「スタートアップ」が未来を創る――。番組がオフィスに足を運び、話題のスタートアップや、イノベーティブな起業家をいち早く取り上げる「ビジネスにスグ効く」経済トークショー『日経STARTUP X』。PlusParaviでもテキストコンテンツとしてお届けする。
電気料金の「無料化」を掲げるLooopの中村創一郎代表取締役社長。中国に留学し、現地でビジネス経験を積んだ。約13年間にも 及ぶ中国生活のきっかけはレアアースの輸入を手掛ける父・中村繁夫氏(アドバンストマテリアルジャパン社長)の『画策』だったという。
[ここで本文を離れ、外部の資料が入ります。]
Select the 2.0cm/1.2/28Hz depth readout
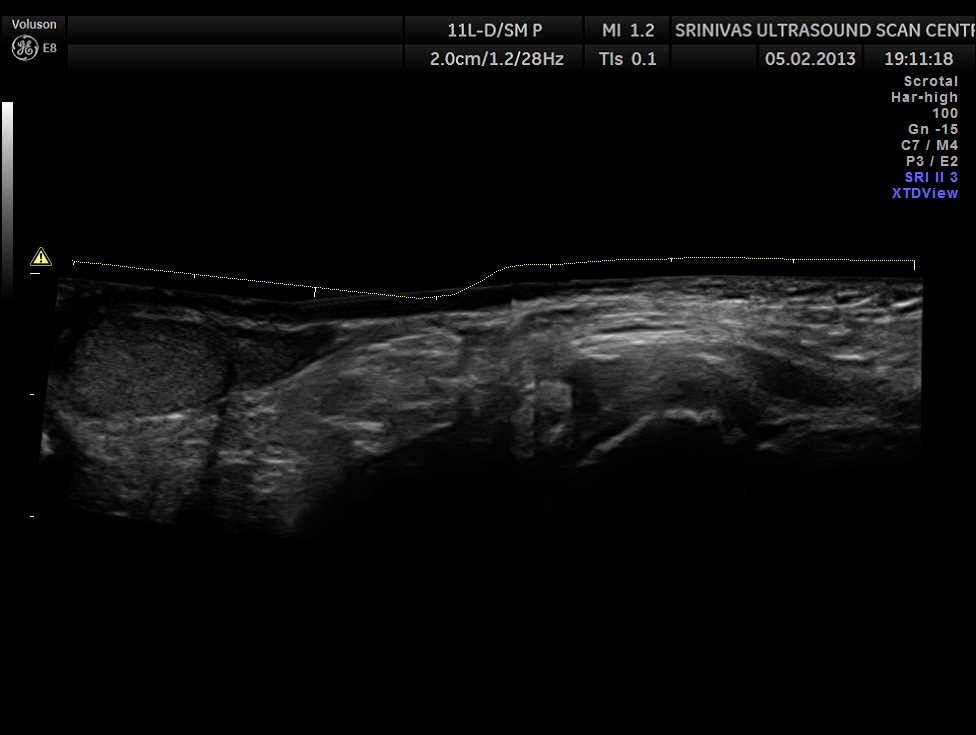This screenshot has width=976, height=735. [x=496, y=58]
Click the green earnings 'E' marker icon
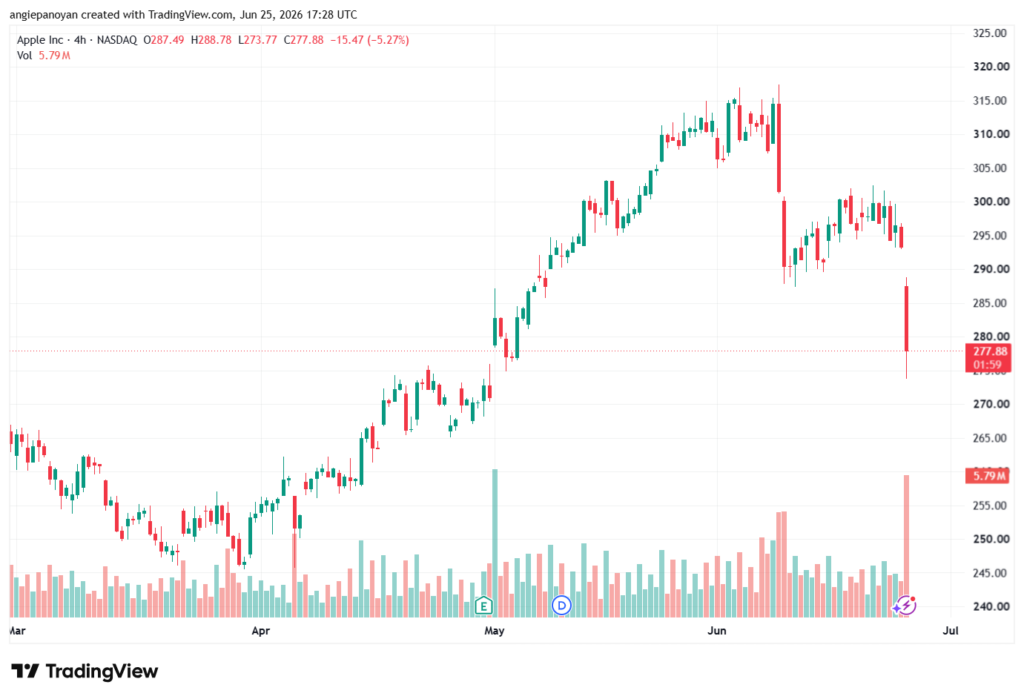This screenshot has width=1024, height=699. point(483,606)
企業に至る波乱万丈の軌跡、そしてミライの大きな夢を聞く。
瀧口:すごいですね。これは中国茶ですか?
中村:そうです。僕は中国に13年間住んでいたんですが、すごく中国茶が好きでして、ずっと中国茶を飲んでいます。
瀧口:ありがとうございます。いただきます。社長にお茶を入れていただくという(笑)。
奥平:珍しい光景ですよね。
奥平・瀧口:おいしい。
中村:ありがとうございます。
瀧口:中国にいらっしゃったのはいつからいつまでですか?
中村:1998年から2011年の3月までなので、13年間中国に住んでいましたね。
奥平:そもそも中国にいらっしゃったのはどういう経緯だったんですか?
中村:話せば長くなるんですが、簡単に言うと親父に騙されて中国に行くことになったんです。
奥平:と言いますと?
瀧口:何があったんでしょう?(笑)
中村:僕は98年当時留学がしたくて、海外に行きたかったんです。
奥平:当時おいくつですか?
中村:19歳の時ですね。
奥平:では、高校を出られた後?
中村:高校は中退なんですが、大検を取って大学に行ったんです。大学に行ったんですが、どうしても日本の大学が肌に合わなくて。そりゃそうですよね、高校を辞めて日本の大学に行っても合うはずがないですよね。
奥平:そうなんですかね(笑)。なるほど。
中村:どうしても日本の大学が合わなくて、海外に行きたいということをずっと親父にアピールしていまして。僕は当時イギリスに留学したくてイギリスのことをいろいろ調べていて。大学2年生の時ですかね、親父が分かった、そこまで言うなら海外行かせてやると言ってくれたので、よっしゃと思いまして。「けどお前、全部親父に頼るのも情けないぞ、ちょっとくらいちゃんと稼げ」と言われたので、佐川急便で死ぬほどアルバイトしたんですね。で、半年ほど死ぬほど働いて100万円貯めたんです。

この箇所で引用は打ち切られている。